-- START Quoted passage --
There seems to be big differences between volunteer sending organisations and their purpose or goal of sending volunteers abroad. As examined in section 5.2.1, the narrative in MS' promotional material focuses on the intercultural meeting while also emphasising that that the volunteers can make a difference - a difference that remains vague and unexplored. To make the goal of MS' volunteer programme clearer, this section explores this difference.

In the explanation about the type of changes the volunteers can make at their placements, Mira Rønje explicates:

The volunteers rarely have the opportunity to make fundamental changes, but at their placement they can inspire people to view the opportunities of different players differently.

When we send out young women, it can help in the questioning of women's role and what women are capable off and what their opportunities should be. This brings in a perspective of equal rights by their mere presence [...]

Both Lasse Jensen and Mira Rønje dissociated strongly from the idea of volunteer work being development aid in the traditional sense (cf. section 2.6.2).

Mira Rønje The volunteers do not possess the expertise or have the time necessary for participating in bigger development projects [...]

Lasse Jensen [...] it is really the cultural meeting, which is interesting. Where people exchange positions and ideas and in this way try to develop the personal and working relationship.
-- END Quoted passage --
-- START Provided material --
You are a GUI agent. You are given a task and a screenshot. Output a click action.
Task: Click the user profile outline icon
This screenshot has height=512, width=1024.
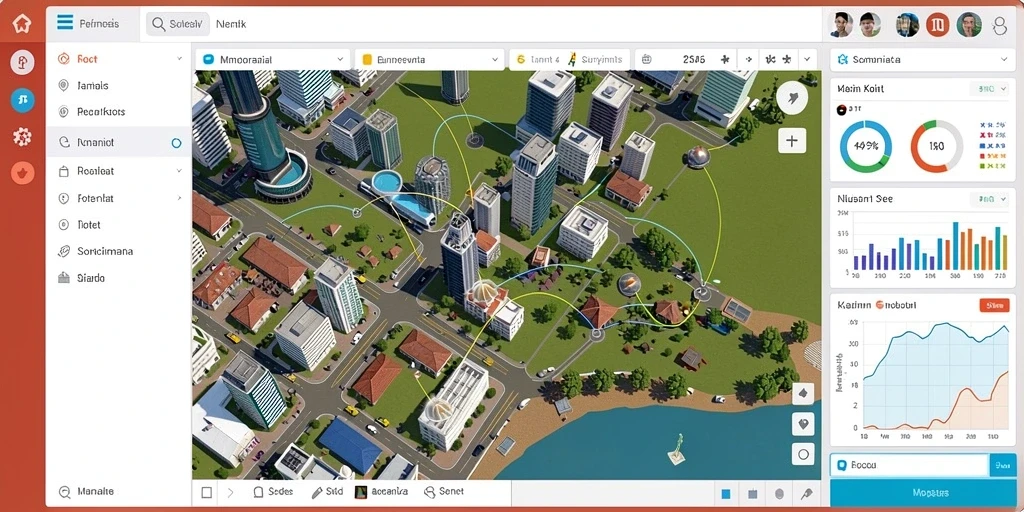click(1000, 25)
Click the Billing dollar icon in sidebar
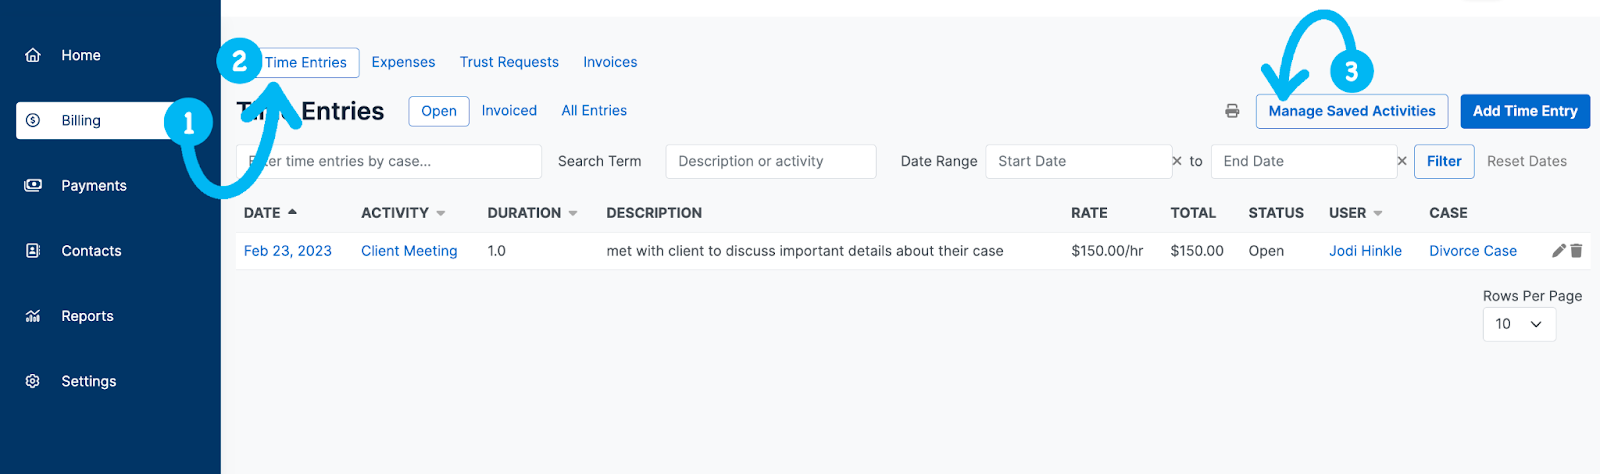This screenshot has height=474, width=1600. 33,120
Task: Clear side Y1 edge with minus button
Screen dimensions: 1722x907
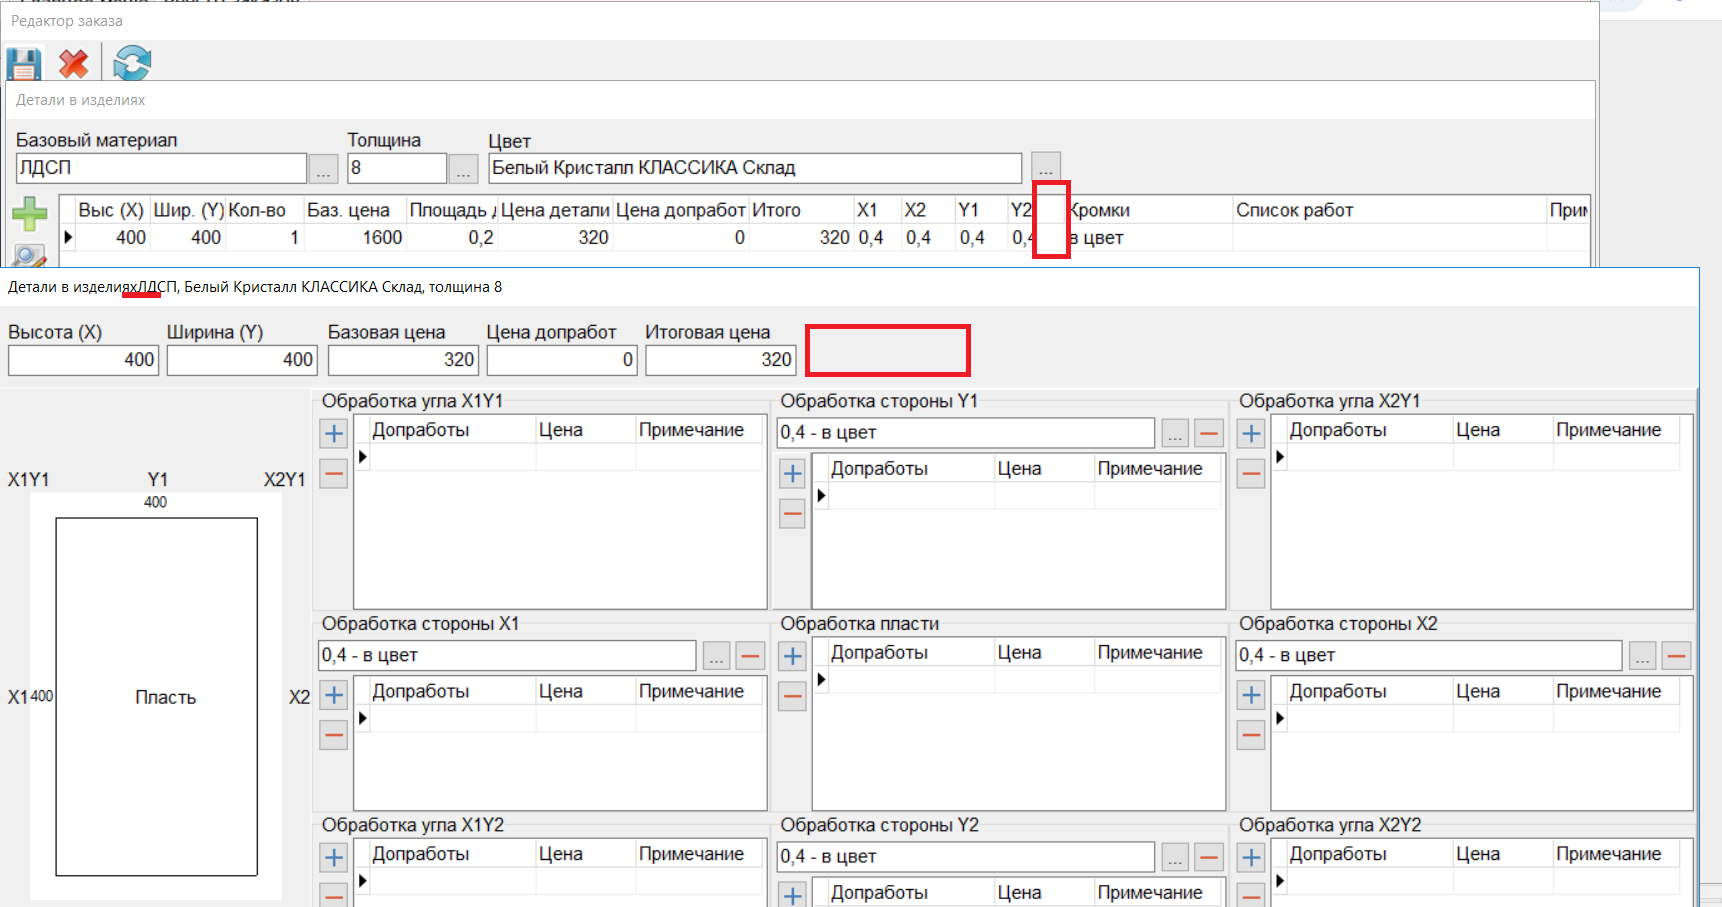Action: click(1209, 433)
-- END Provided material --
> **Problems to solve**
**A)** In the passage on MS' volunteer programme, what does Mira Rønje say the volunteers lack for taking part in bigger development projects?
**B)** Do these statements agree with the passage on MS' volunteer programme? Answer yes or no for each and quote the words of the passage that decide it.
(i) Volunteers often have the chance to make fundamental changes at their placements.
(ii) Lasse Jensen and Mira Rønje both distanced themselves from treating volunteer work as traditional development aid.
(iii) Lasse Jensen names the cultural meeting as the interesting part.
**C)** Carry on the passage on MS' volunteer programme, starting right after its final sentence.

> **Set of answers**
**A)** They do not possess the expertise or have the time necessary.

**B)**
(i) No: "The volunteers rarely have the opportunity to make fundamental changes"
(ii) Yes: "Both Lasse Jensen and Mira Rønje dissociated strongly from the idea of volunteer work being development aid in the traditional sense"
(iii) Yes: "it is really the cultural meeting, which is interesting"

**C)**
The fact that volunteers cannot contribute to the bigger development projects does not mean that they cannot contribute with something meaningful at their volunteer placement. But these small contributions have to be properly contextualised for the volunteers, and hosts alike, so neither approach the project with wrong expectations. Mira Rønje explains that the projects the volunteers participate in, or initiate themselves, are commonly activities like a football tournament that

[...] makes the children feel a sense of community by working together and possibly gaining some success experiences and opportunities to unfold in different ways[...] It can

be tiny things that only move people's mind a centimetre - that is, the people’s perception of being seen and appreciated and heard and being able to change their own situation on a micro-level.

Many of the volunteers started small projects while at their placements. They were mainly small activities that could either inspire or give the kind of experiences Mira Rønje talks about above. Christian and Nanna, for example, started football training for the youth.

Nanna School ended last week and in the provinces of El Salvador there are absolutely no activities arranged for the children - so this had to be changed.

Christian When I saw them leave the [football] field the last time, [the girls] were talking about how they could continue with their team. It made me extremely proud [...]

Coming from different backgrounds with diverse traditions, both Nanna and Christian included the girls at football training and were able to inspire, and perhaps challenge, some of the local values on a small scale. Amanda, who worked at an orphanage, started an exercise activity for the children.

[...] they rarely leave the orphanage's surrounding walls unless they go to school. A trip somewhere else is therefore much desired.

Coming with a different perspective, the volunteers are able to see some of the small changes that can make a difference or inspire the communities they live in. These need not be physical activities but can also be through the exchange of perspectives.

Søren When a 20-year-old student in my class eagerly after class asks whether "I love/hate/whatever Jews", he is asking the question based on incorrect basic principles.

That is a) that you can hate an entire people and lump them together without treating any one unjustly and b) that all Jews are Zionist.

In this case, Søren, as an outsider, might be able to challenge or at least discuss some of these basic principles that underlie opinions and inspire in that way. Likewise, the volunteers expressed that they had changed and developed - inspired by the people they had met while volunteering.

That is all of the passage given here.